From the rows below, lay out as a Markdown table the lines running from the line with "Identify the location of y-tick-label: 30." up to and including the line with "Looking at the", with the columns Number and Content, and skip any blank lines. Leave the pictures out of the table.

### RECORDS SUPPLIED ###

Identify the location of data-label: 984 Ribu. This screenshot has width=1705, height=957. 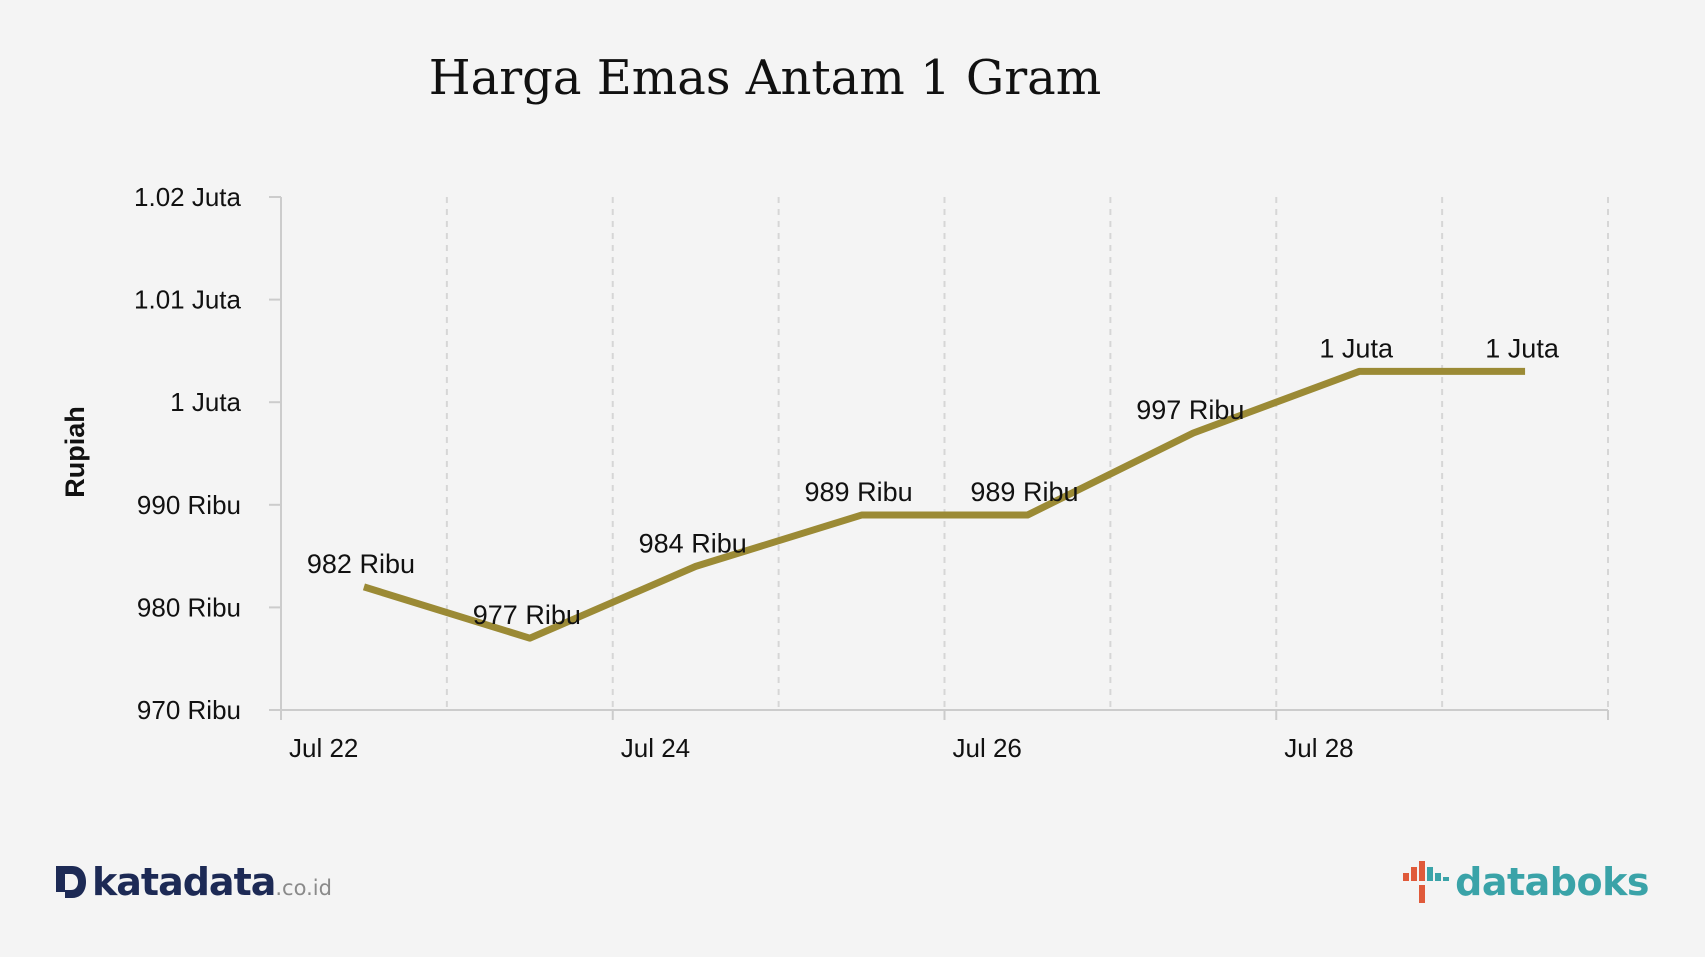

###
### RECORDS SUPPLIED ###

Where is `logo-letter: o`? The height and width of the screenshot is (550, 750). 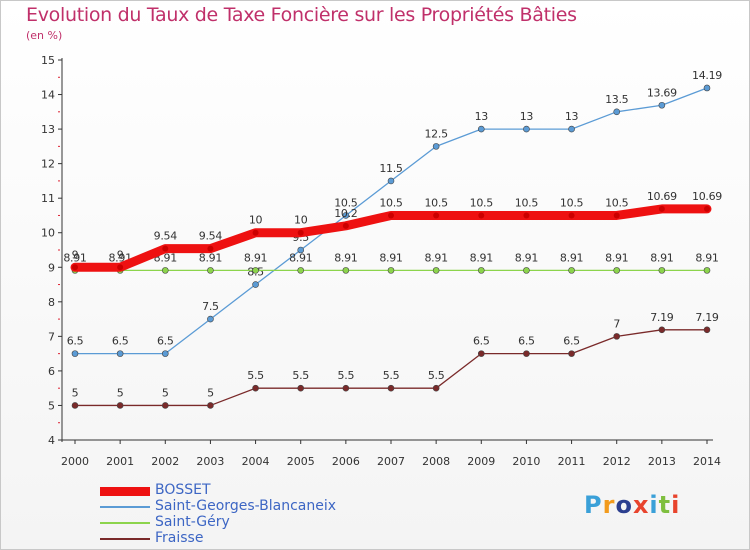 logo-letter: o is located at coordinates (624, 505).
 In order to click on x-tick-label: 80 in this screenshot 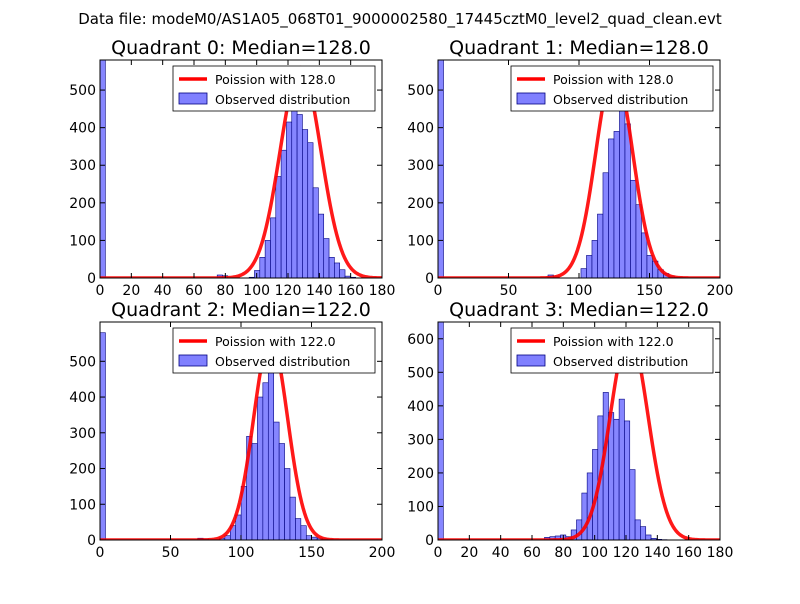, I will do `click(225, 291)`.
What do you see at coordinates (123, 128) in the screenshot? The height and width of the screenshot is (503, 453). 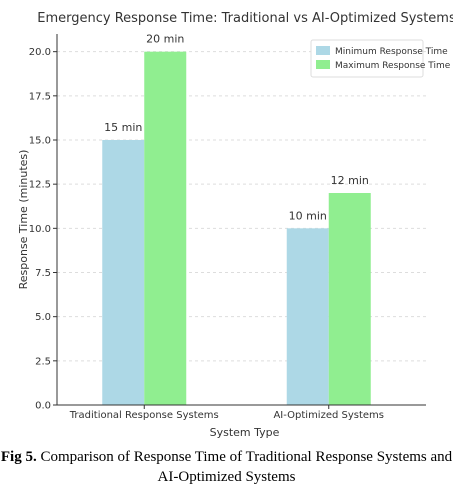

###
### RECORDS SUPPLIED ###

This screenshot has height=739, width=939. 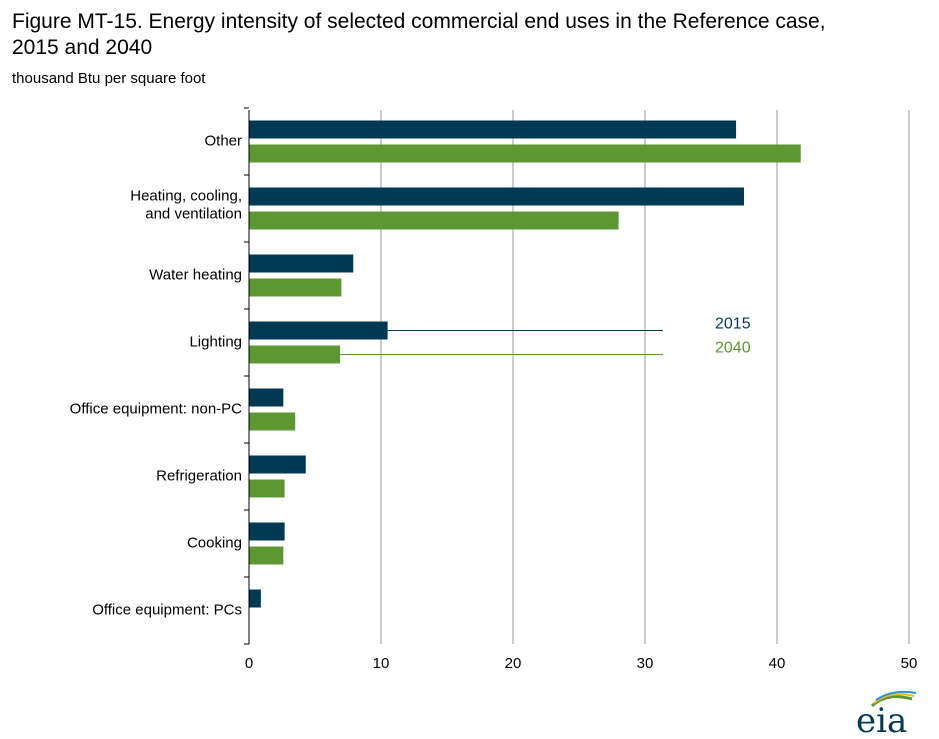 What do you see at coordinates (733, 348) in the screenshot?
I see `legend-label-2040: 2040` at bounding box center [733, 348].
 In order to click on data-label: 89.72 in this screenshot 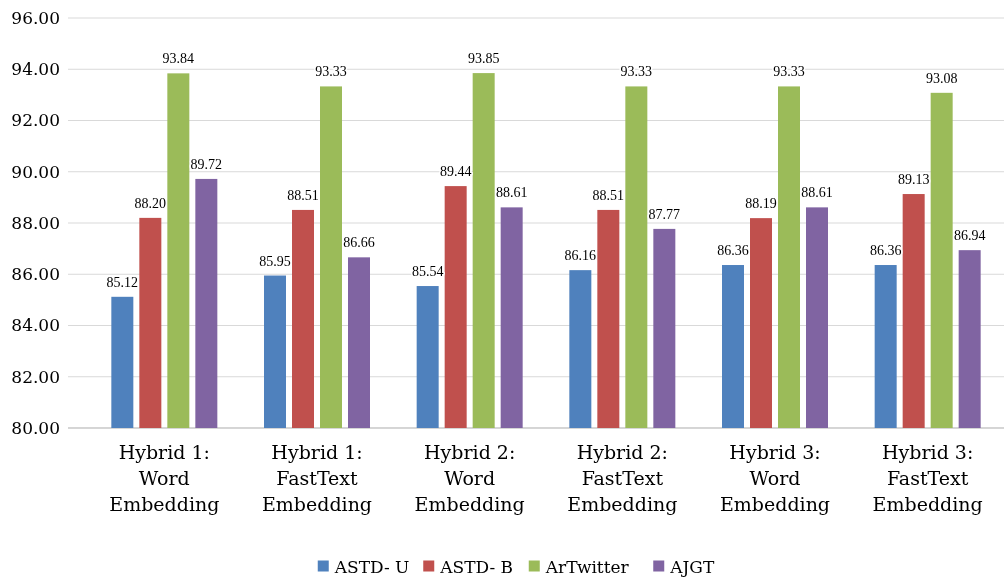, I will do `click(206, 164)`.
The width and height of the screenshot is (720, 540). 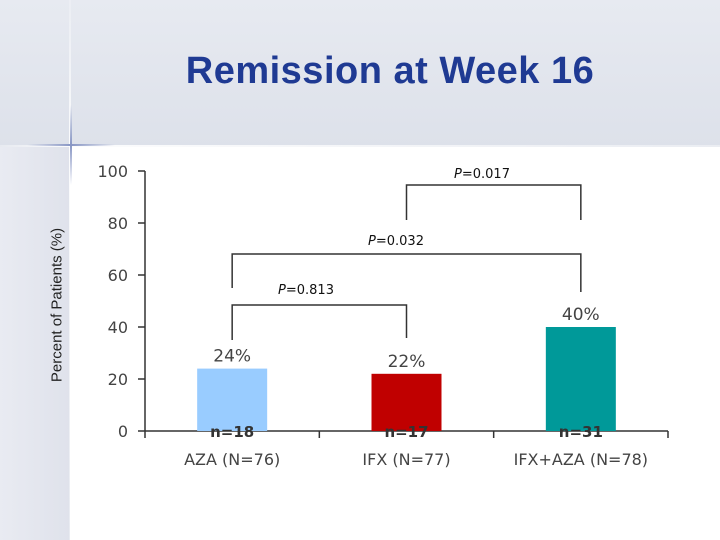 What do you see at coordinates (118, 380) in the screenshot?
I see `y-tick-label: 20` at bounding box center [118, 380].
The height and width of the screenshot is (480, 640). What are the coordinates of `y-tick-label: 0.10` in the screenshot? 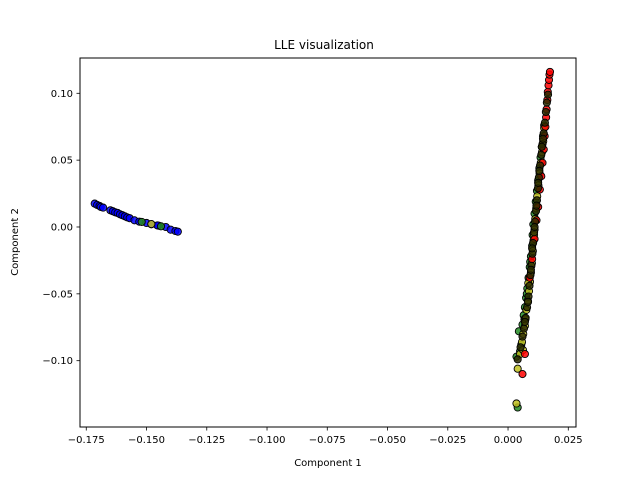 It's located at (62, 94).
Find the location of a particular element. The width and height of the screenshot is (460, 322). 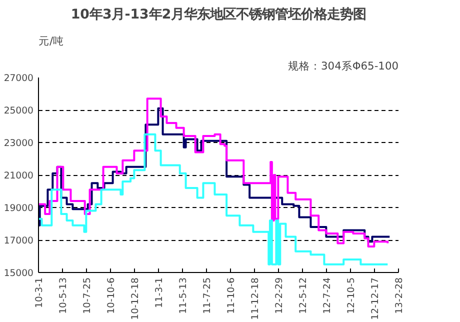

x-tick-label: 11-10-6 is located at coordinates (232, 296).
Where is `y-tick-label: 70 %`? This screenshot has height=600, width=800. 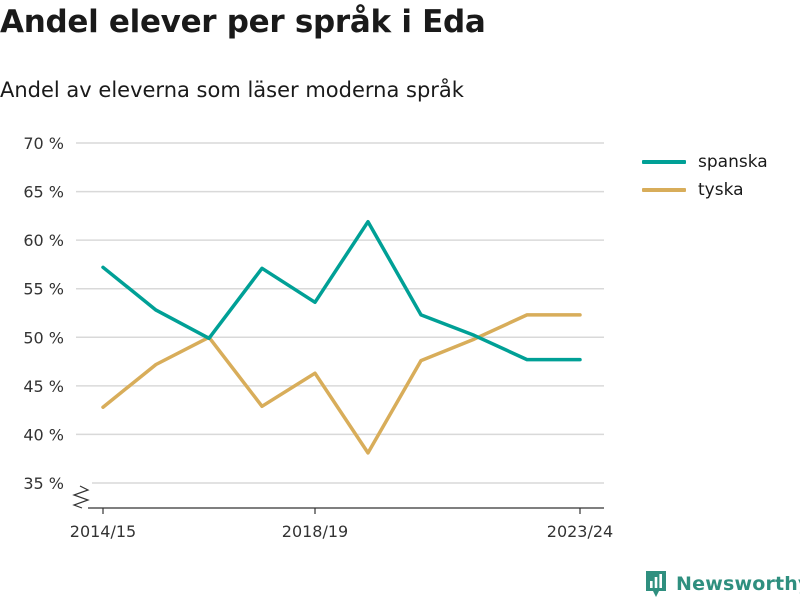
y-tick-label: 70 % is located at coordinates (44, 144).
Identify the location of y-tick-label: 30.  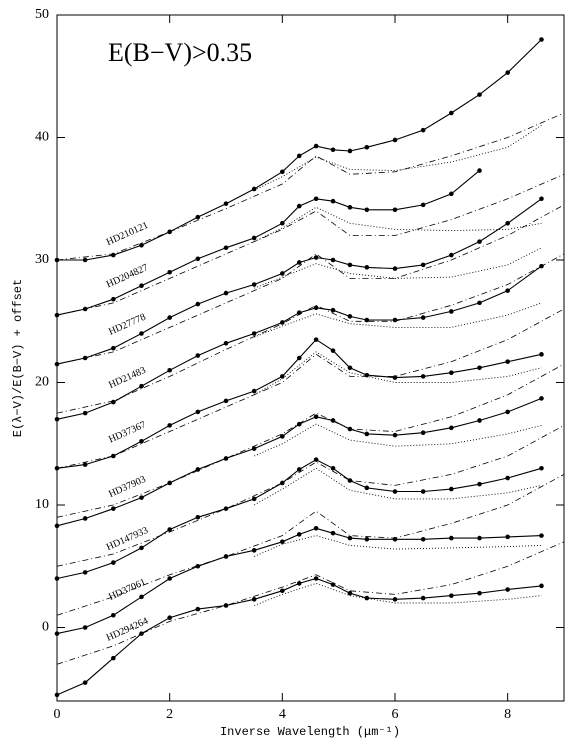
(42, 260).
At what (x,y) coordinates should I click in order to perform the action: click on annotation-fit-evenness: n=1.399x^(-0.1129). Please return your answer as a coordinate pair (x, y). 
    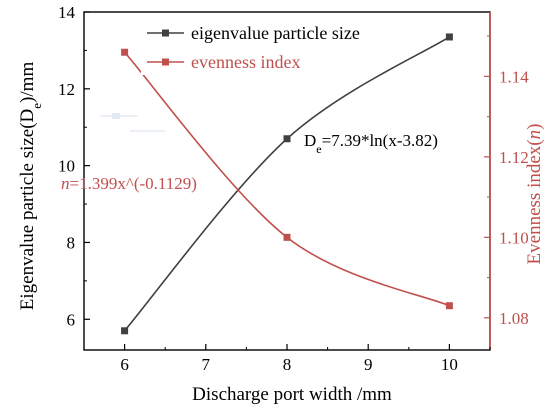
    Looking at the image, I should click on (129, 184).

###

[OUTPUT BELOW]
| Number | Content |
|---|---|
| 1 | Identify the location of y-tick-label: 30.   |
| 2 | (42, 260). |
| 3 | At what (x,y) coordinates should I click in order to perform the action: click on annotation-fit-evenness: n=1.399x^(-0.1129). Please return your answer as a coordinate pair (x, y).  |
| 4 |     Looking at the image, I should click on (129, 184). |